Por Andreza Jorge — cria do Complexo da Maré, mãe da Alice Odara, licenciada em dança pela UFRJ, Mestre em Relações Étnico-Raciais pelo CEFET-RJ, Doutoranda em Artes da Cena pela ECO/UFRJ, docente do departamento de Artes Corporais da UFRJ, coordenadora da Casa das Mulheres da Maré e uma das idealizadoras do Mulheres ao Vento.

imagem: indigodreams

Cemitério nas costas*. Ouvir essa expressão dita por Regina Duarte em tom negativo ao falar sobre a prática de rememorar pessoas que morreram me remete a uma forma neoliberal totalmente posicionada no extermínio da vida quando não há formas de exploração da força vital traduzida em trabalho.

Sigo refletindo sobre a morte para entender a vida e penso que minha história pessoal e familiar versa sobre carregar muitos cemitérios nas costas, sendo essa prática mais uma das inúmeras fissuras provocadas na dureza colonial-neoliberalizante da vida de forma organicamente intelectual por ser ancorada na ancestral estratégia de sobreviver a escassez e ao desencanto.

Passei a vida carregando o imaginário de vida sobre a morte precoce do meu pai ao qual não tive uma oportunidade consciente de conhecer, mas que em todo momento relembravam fatos que me foram ditos sobre a existência dele que me auxiliavam a montar esse quebra-cabeça me fazendo imaginar o som da sua risada, o seu cheiro, a textura dos cabelos, a rigidez da sua pele e principalmente seu senso de humor e um talento nato, que eu suspeito ter herdado, de debochar da vida.

Todos ao meu redor, familiares, vizinhos, pessoas que o conheceram, faziam questão de me falar sobre a vida dele e também sobre o significado de sua morte para a vida deles, entendi, desde muito nova, que essa prática o tornava o mais vivo possível para mim.

Passei a carregar esse morto comigo.

Minha mãe, a Dona Elza, desde que eu me entendo por gente, tem um hábito de ir a enterros sempre, isso já até virou piada na família. Confesso que nunca entendi e sempre questionei o porquê de ela ir a tantos enterros, até de gente que ela mal conhecia em vida, e ela me dizia sempre uma frase pronta, que ouviu de algum lugar, mas nem sabe onde:

“Melhor ir a enterros do que em festa”

Eu achava essa frase esquisita e nunca entendi o que ela quer realmente dizer, acho que nem ela mesmo, mas a frase trazia uma resposta para o sentimento difícil de admitir gostar de ir para enterros, sendo esse um lugar comumente indesejado de tanta dor e tristeza.

Minha mãe sempre vai, enterros de vizinhos, de vizinhos de vizinhos, de conhecidos de infância, de conhecidos de conhecidos, ao ponto de uma vez ter ido para um enterro e ao chegar no cemitério ter se dado conta que se confundiu e acabou parando no cemitério errado, porém para não perder a viagem, acompanhou um enterro de um desconhecido que acontecia naquele momento. Rimos muito dessa história. Lembramos sempre.

A verdade é que minha mãe perdeu o pai quando era muito nova e de forma repentina, um acidente, minha mãe também ficou viúva muito jovem e de forma repentina, um assassinato, então acredito que ela tenha ficado com um aprendizado profundo que só o contato com a morte pode nos dar: a ciência da fragilidade da vida.

Dados exibidos:
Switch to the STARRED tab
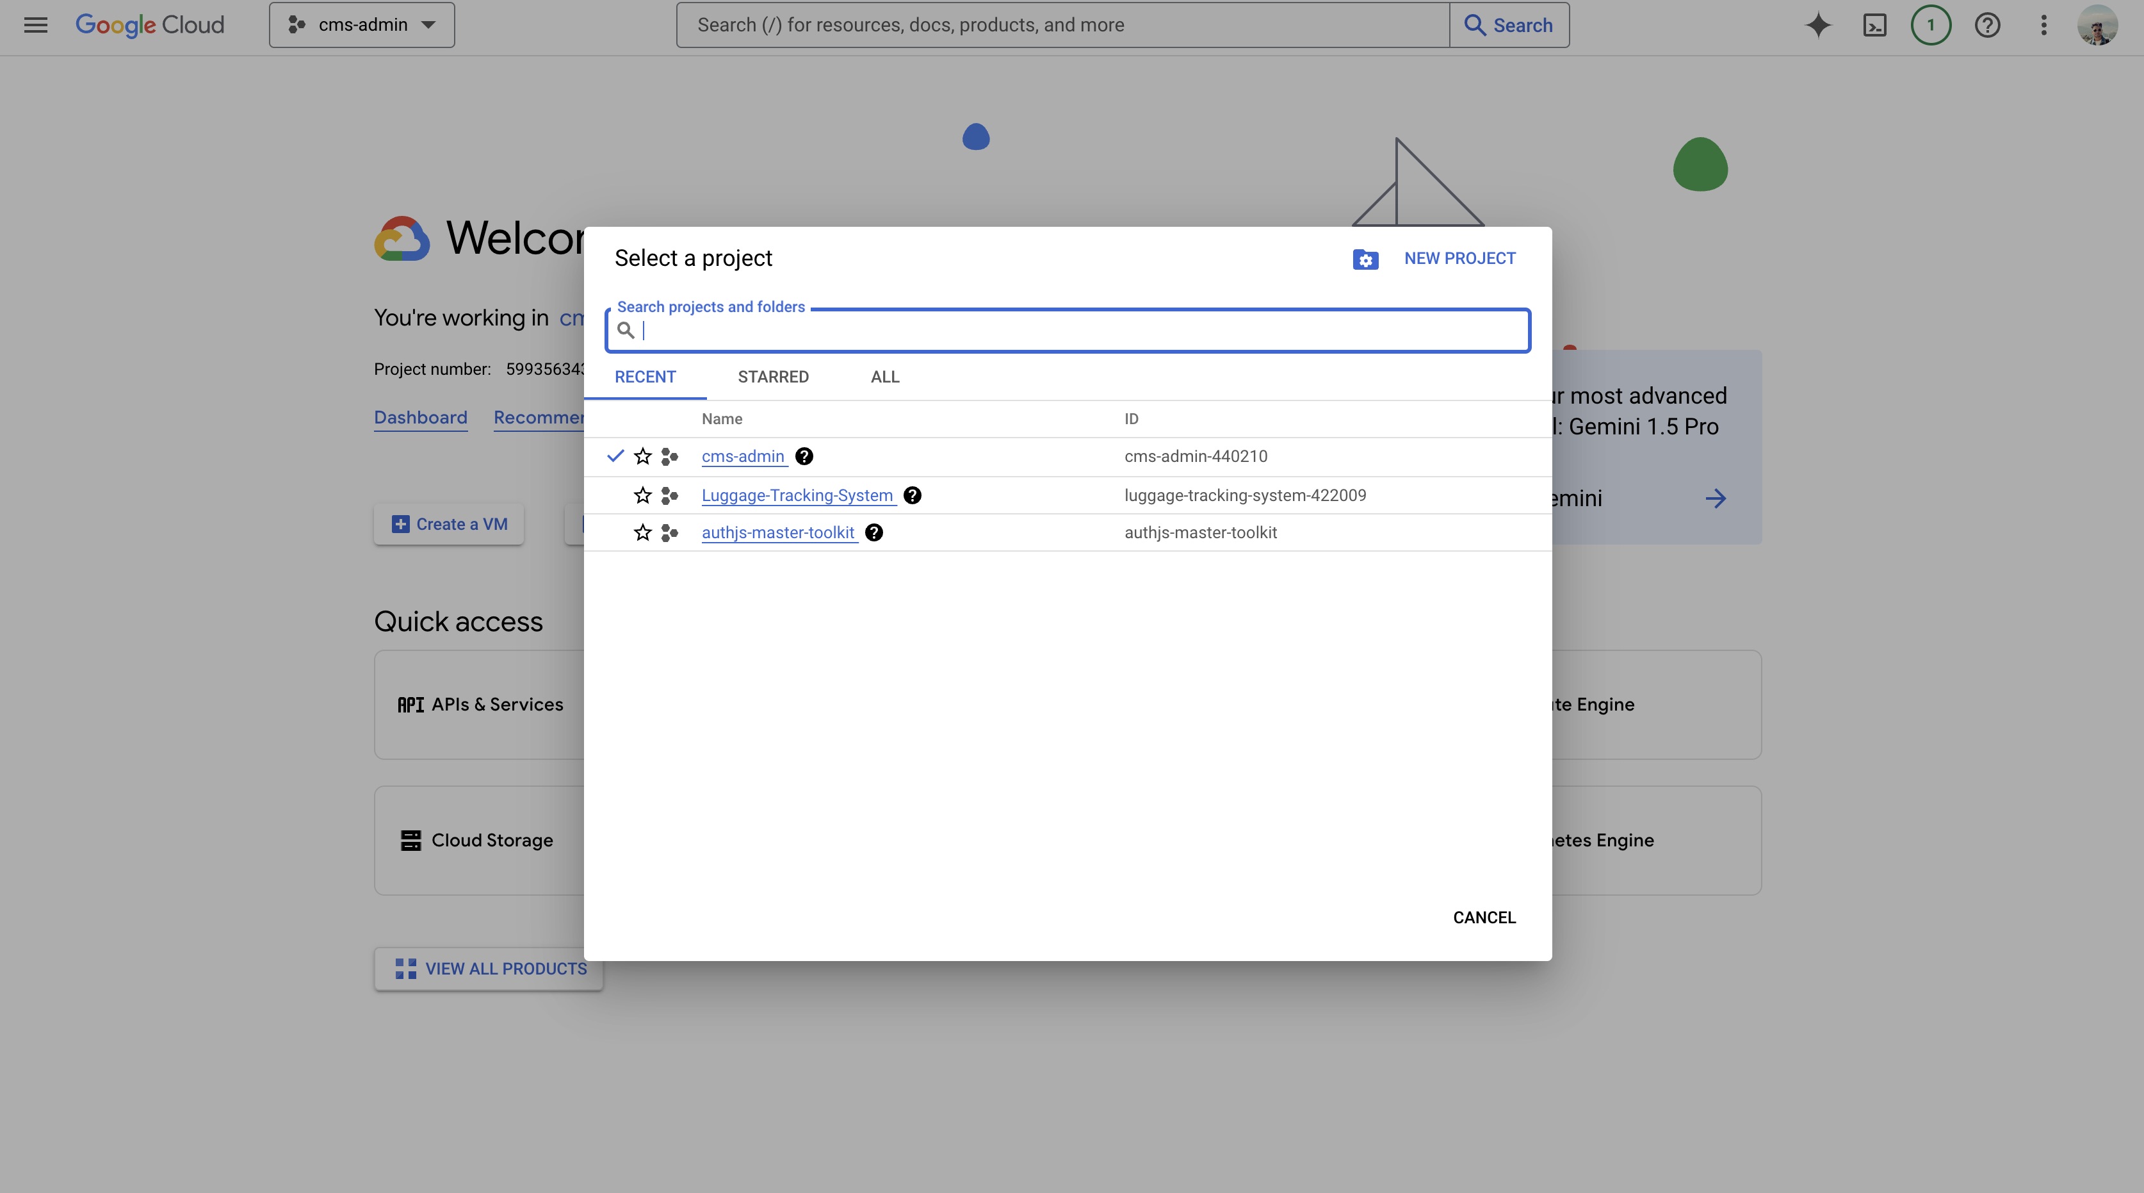 tap(772, 377)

Tarefas a realizar:
a - Resuma o trecho em duas frases.
b - No trecho, que frase Dona Elza sempre repete para explicar por que vai a enterros?
c - Transcreva do trecho a parte que começa nas palavras "Sigo refletindo sobre" e termina após "e ao desencanto.".

Resultados:
a - A autora reflete sobre a morte para entender a vida e conta que cresceu carregando a memória do pai, que morreu cedo, a partir do que familiares, vizinhos e conhecidos lhe diziam sobre ele. Ela também descreve o hábito da mãe, Dona Elza, de ir sempre a enterros, e o atribui ao aprendizado sobre a fragilidade da vida que a mãe ganhou ao perder o pai e ficar viúva de forma repentina.

b - “Melhor ir a enterros do que em festa”.

c -
Sigo refletindo sobre a morte para entender a vida e penso que minha história pessoal e familiar versa sobre carregar muitos cemitérios nas costas, sendo essa prática mais uma das inúmeras fissuras provocadas na dureza colonial-neoliberalizante da vida de forma organicamente intelectual por ser ancorada na ancestral estratégia de sobreviver a escassez e ao desencanto.